===== Document text

This article first appeared in Radio Times magazine.

A friend of mine called it back in 2013: “Boris Johnson will be prime minister, you watch. People vote for someone they can recognise.” Were we talking about the same person? The befuddled, hair-ruffled, pantomimically posh buffoon more suited to a circus than any corridors of power? I’ll put my pen down and let the next sentence write itself…
And so it came to pass. Johnson became our premier, a leader who refused to take anything too seriously, from Peppa Pig to lockdown parties, offering one-man proof that being an instinctively great communicator is an essential facet of 21st-century power, but far from the only one.
Now, four years after his ignominious exit from Number Ten, he steps into his third act, travelling as a self-described “journalist” to the battlefields of Ukraine for the 5 documentary Boris Johnson: into Ukraine’s Kill Zone. While his attempts at foreign policy were more hindrance than help for many, from Nazanin Zaghari-Ratcliffe to pretty much everybody in Africa, the one place he never wavered was Ukraine, so it is a fitting locale for his first foray into post-PM primetime.

==========
===== Information given

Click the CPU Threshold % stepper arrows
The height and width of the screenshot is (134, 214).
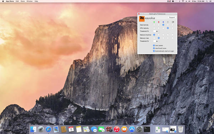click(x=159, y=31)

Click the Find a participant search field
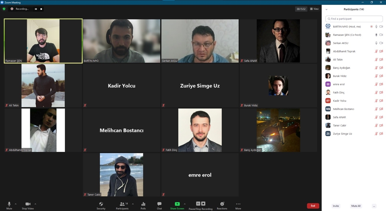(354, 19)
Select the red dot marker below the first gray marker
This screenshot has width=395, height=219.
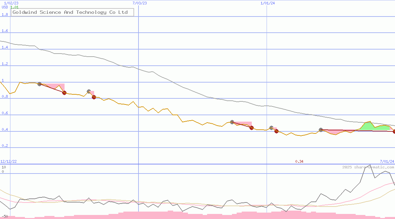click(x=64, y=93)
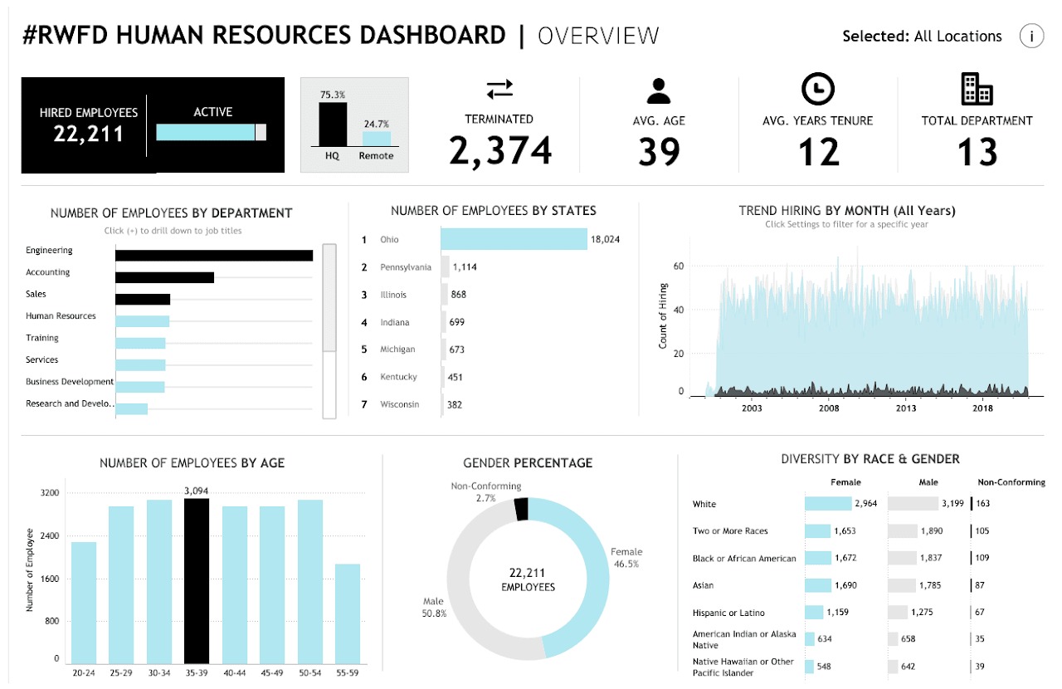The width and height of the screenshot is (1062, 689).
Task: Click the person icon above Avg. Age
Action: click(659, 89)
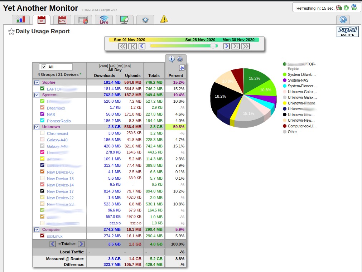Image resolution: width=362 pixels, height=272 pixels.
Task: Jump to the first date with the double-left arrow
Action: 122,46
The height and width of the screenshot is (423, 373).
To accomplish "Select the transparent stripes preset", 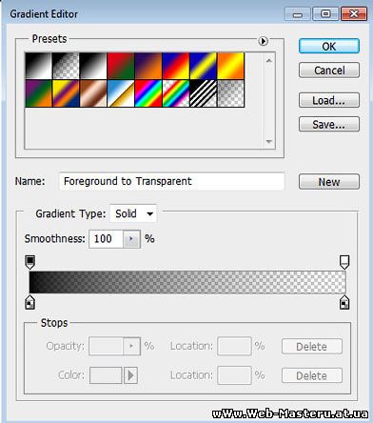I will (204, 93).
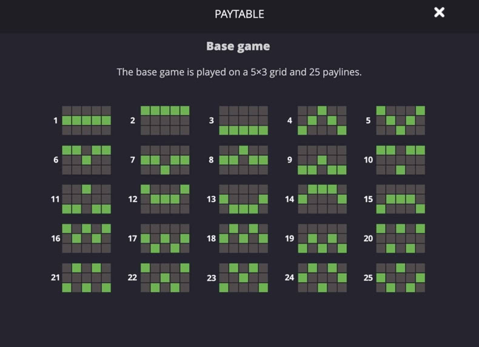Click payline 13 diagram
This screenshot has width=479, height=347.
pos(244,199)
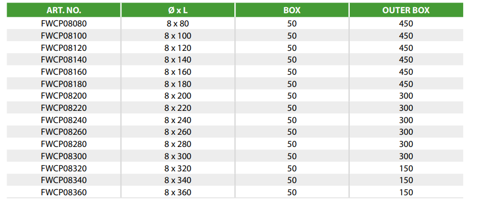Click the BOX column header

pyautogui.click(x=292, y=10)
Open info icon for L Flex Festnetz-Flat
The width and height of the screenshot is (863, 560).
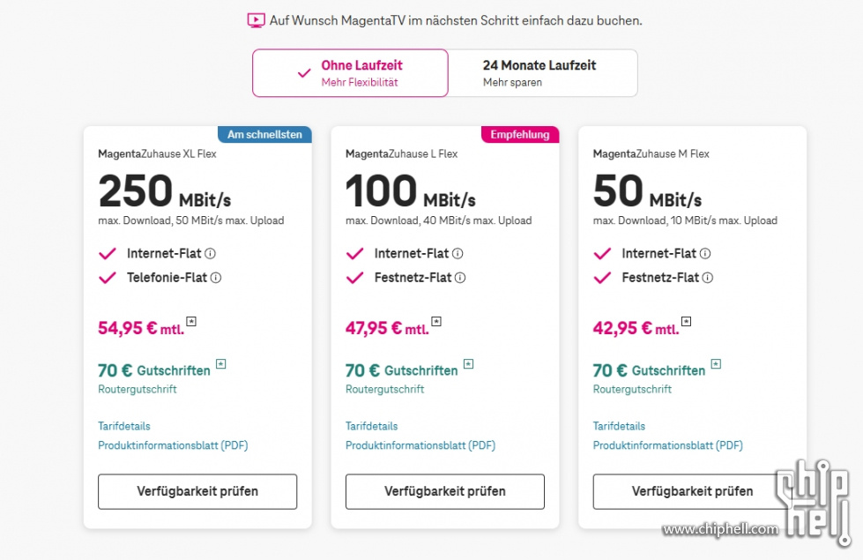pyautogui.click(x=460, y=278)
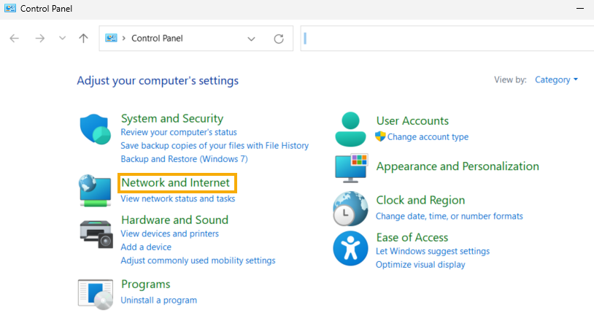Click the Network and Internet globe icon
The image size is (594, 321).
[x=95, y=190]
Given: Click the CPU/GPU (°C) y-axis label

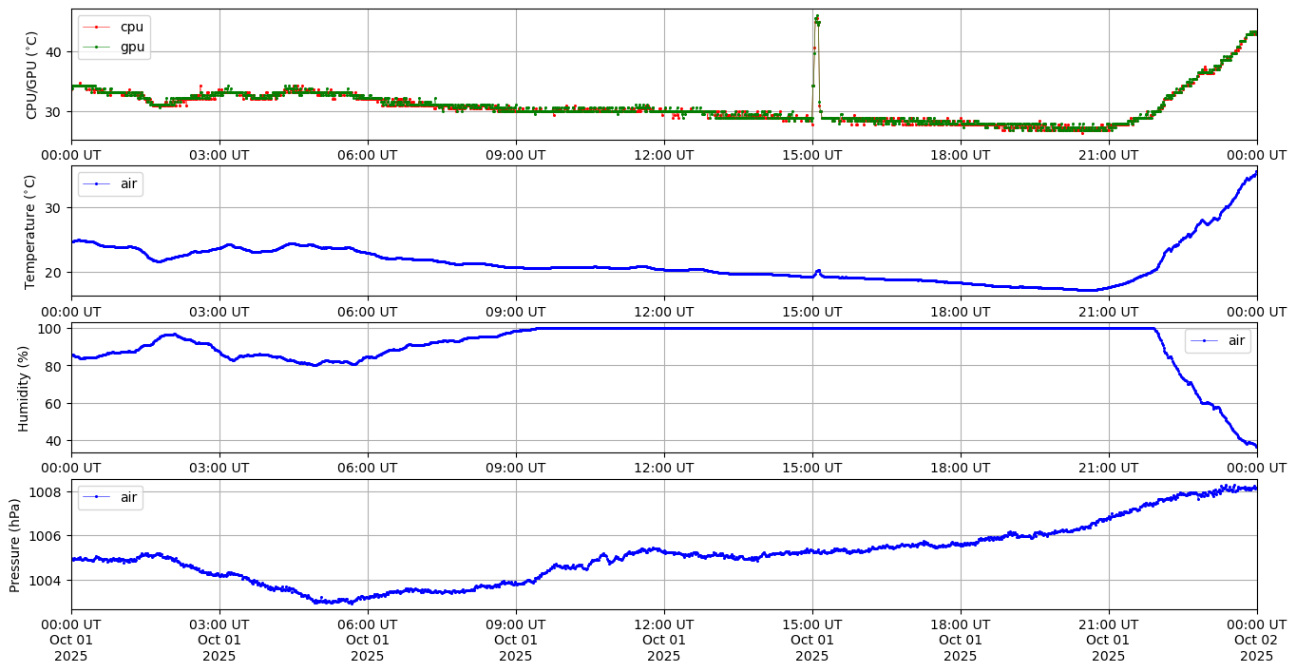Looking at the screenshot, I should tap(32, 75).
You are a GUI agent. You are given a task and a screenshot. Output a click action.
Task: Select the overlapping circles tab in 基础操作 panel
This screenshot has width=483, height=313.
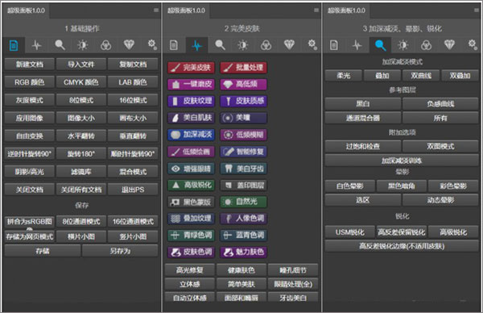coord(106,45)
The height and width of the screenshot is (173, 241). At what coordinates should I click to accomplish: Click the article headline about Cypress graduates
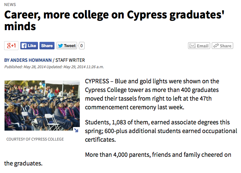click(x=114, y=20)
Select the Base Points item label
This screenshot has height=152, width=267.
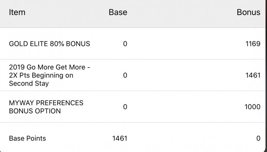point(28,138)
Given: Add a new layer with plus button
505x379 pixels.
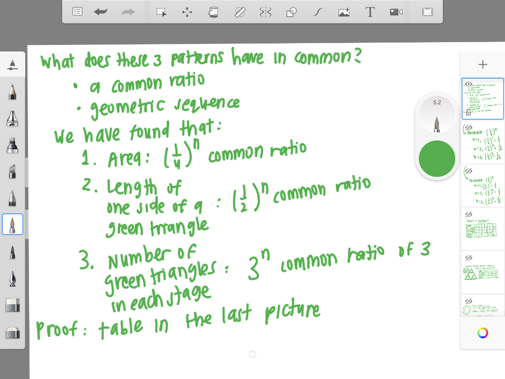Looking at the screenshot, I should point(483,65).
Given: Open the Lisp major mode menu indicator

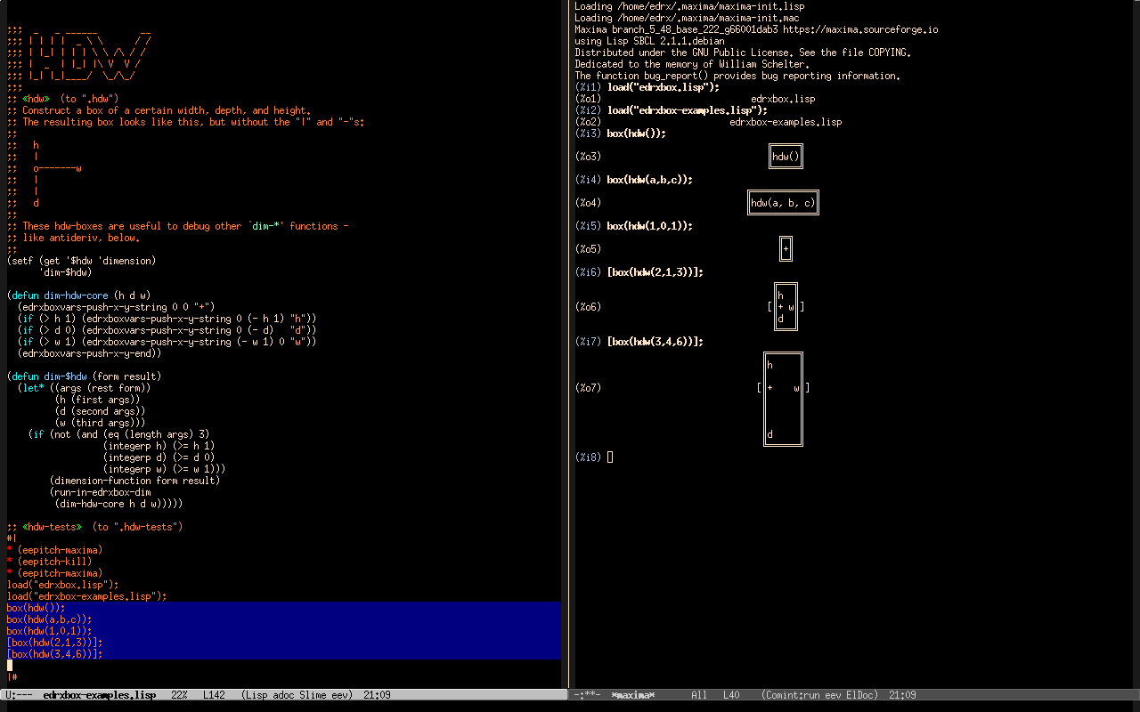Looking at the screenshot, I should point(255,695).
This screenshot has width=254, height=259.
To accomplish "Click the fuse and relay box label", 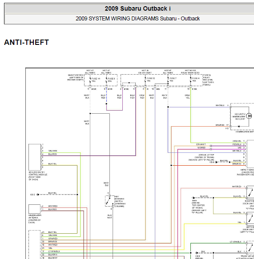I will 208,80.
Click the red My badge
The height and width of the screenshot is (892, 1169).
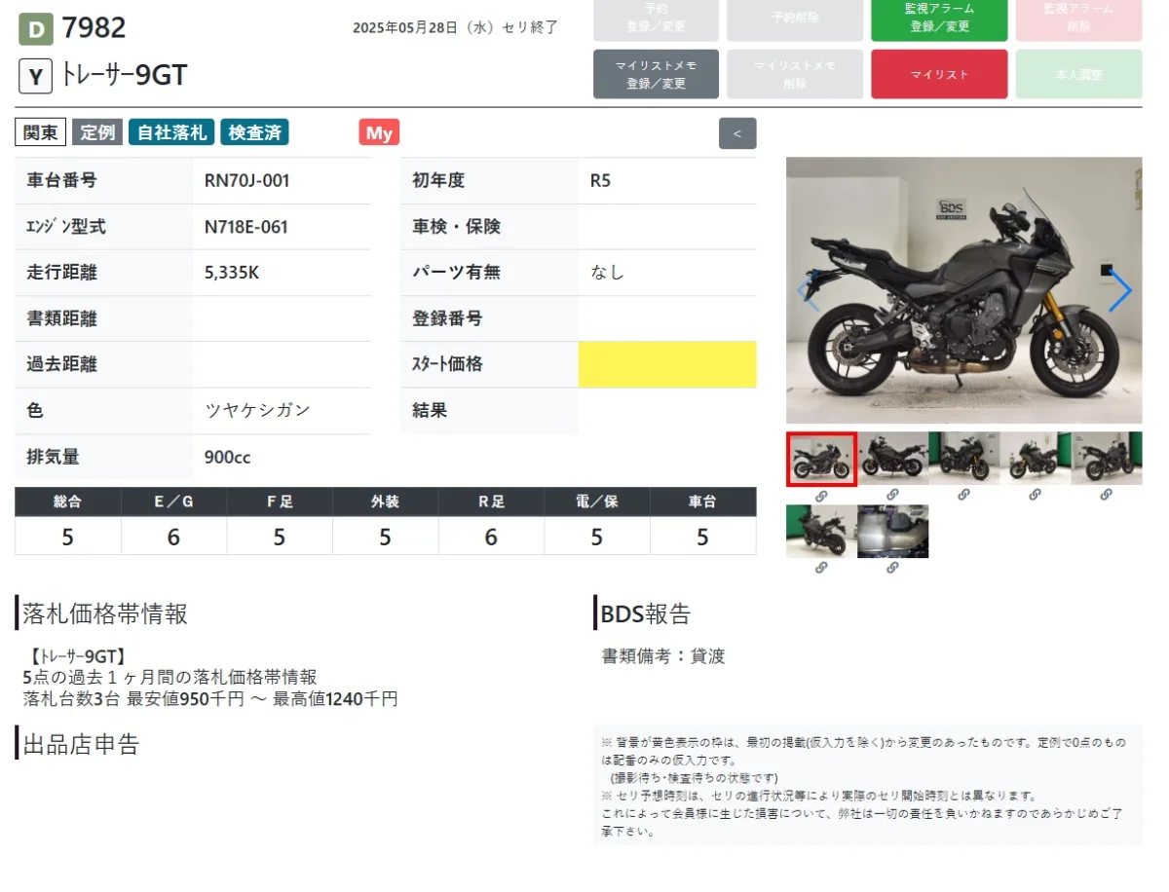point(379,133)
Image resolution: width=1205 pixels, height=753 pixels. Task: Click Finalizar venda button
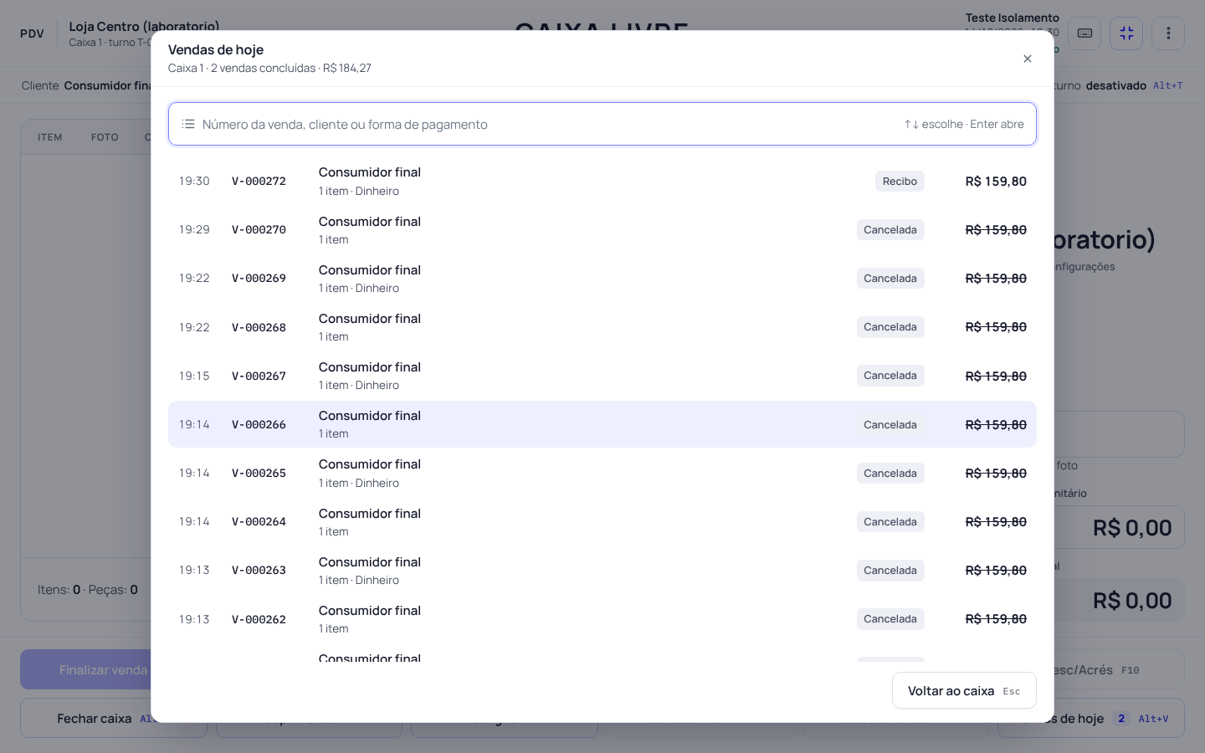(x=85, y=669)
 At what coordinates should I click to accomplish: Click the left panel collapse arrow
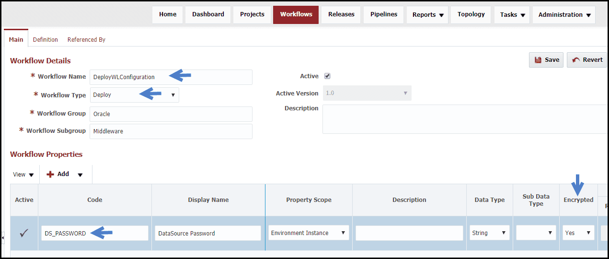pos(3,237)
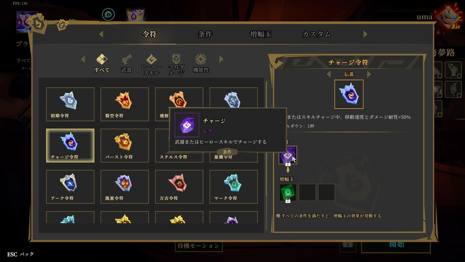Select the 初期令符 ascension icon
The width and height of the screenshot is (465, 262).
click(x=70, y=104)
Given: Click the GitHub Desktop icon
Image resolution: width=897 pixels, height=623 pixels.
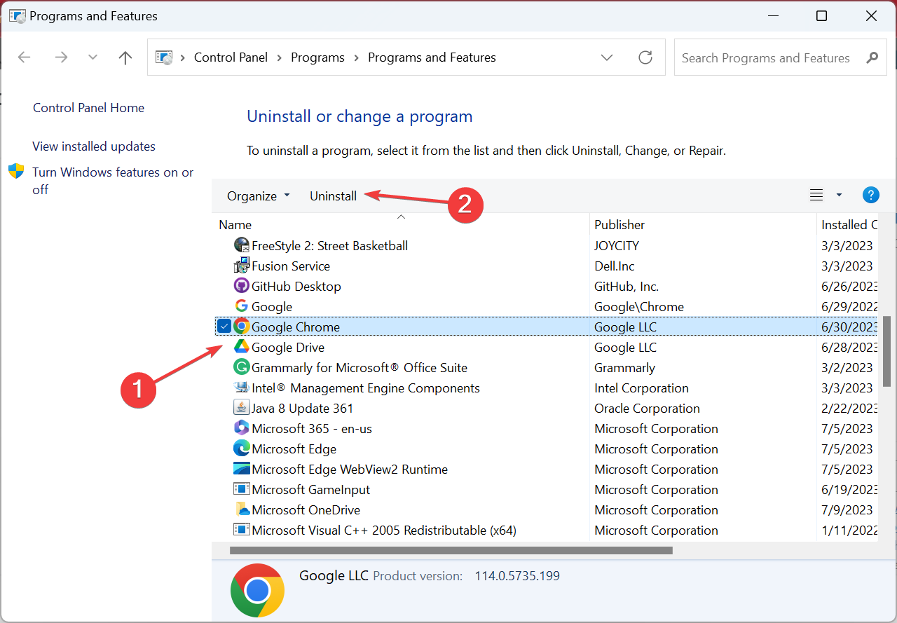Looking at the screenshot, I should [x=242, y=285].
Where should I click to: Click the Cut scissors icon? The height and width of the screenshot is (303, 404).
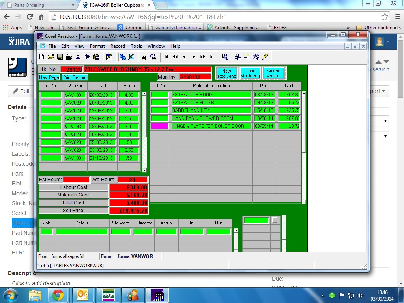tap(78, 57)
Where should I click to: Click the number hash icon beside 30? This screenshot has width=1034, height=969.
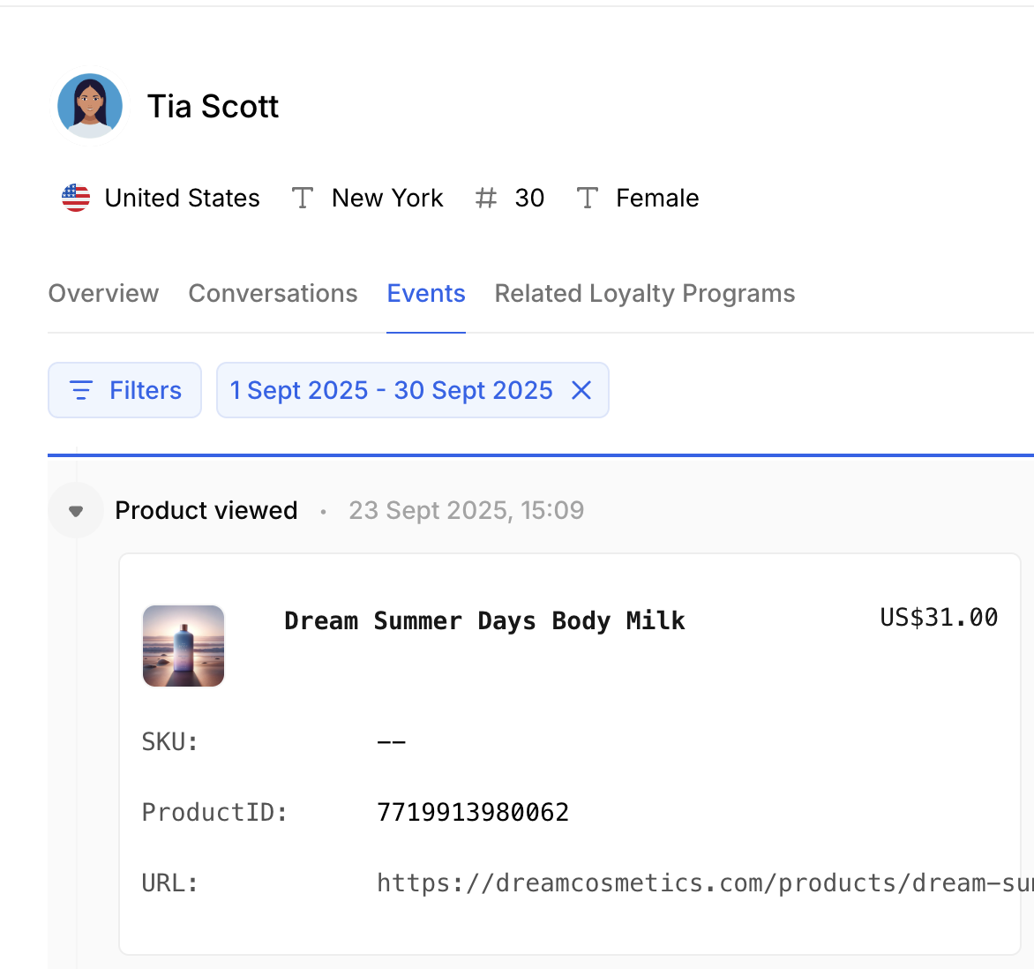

==========

▶ **Activity list**:
- 1) In the Radio Times article, which descriptive words come before "buffoon" in the sentence that names it? List each one.
- 2) Please copy out everything in the Radio Times article from "A friend of" down to "the only one.".
The entries have nothing to do with the Radio Times article.

▶ **Exercise results**:
- 1)
befuddled
hair-ruffled
pantomimically posh

- 2)
A friend of mine called it back in 2013: “Boris Johnson will be prime minister, you watch. People vote for someone they can recognise.” Were we talking about the same person? The befuddled, hair-ruffled, pantomimically posh buffoon more suited to a circus than any corridors of power? I’ll put my pen down and let the next sentence write itself…
And so it came to pass. Johnson became our premier, a leader who refused to take anything too seriously, from Peppa Pig to lockdown parties, offering one-man proof that being an instinctively great communicator is an essential facet of 21st-century power, but far from the only one.